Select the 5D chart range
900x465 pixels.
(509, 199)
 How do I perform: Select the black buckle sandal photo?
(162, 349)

* * *

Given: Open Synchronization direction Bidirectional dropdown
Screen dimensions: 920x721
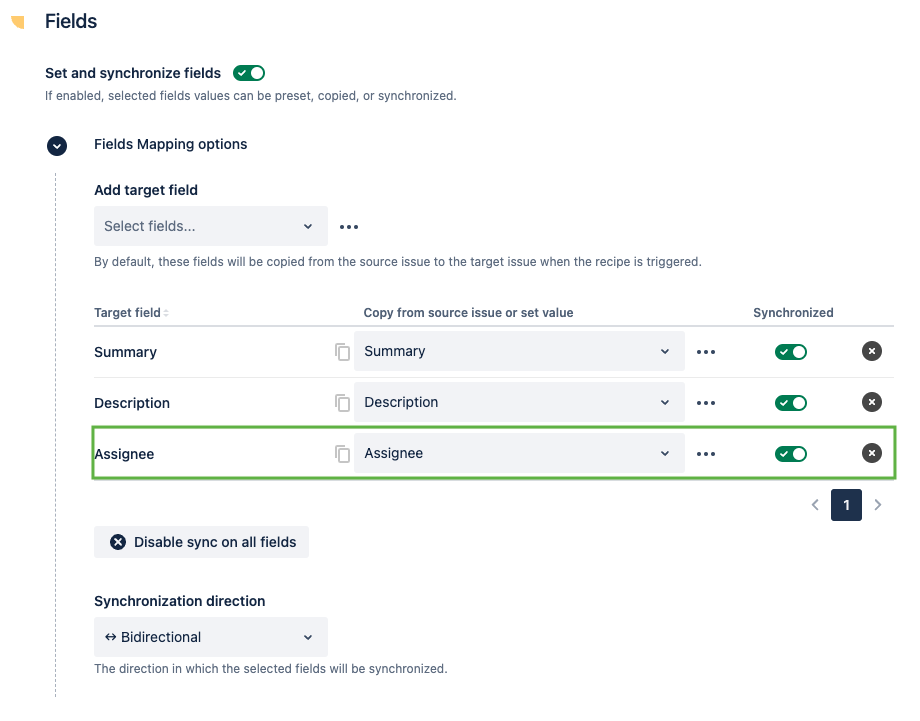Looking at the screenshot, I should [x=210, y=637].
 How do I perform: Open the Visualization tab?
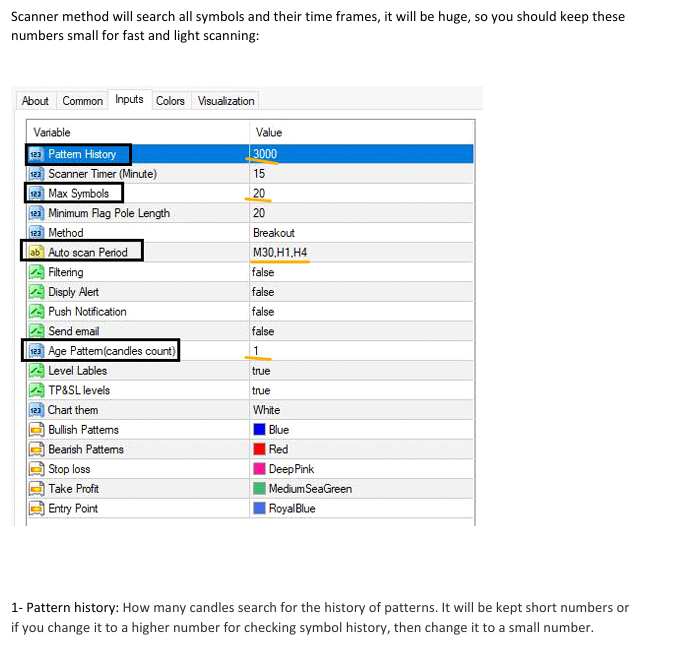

▸ **Assignment**: Would you please copy each line of the listing that contains the word "Open"?

▸ **Reply**:
Given: Open Synchronization direction Bidirectional dropdown
 How do I perform: Open the Visualization tab?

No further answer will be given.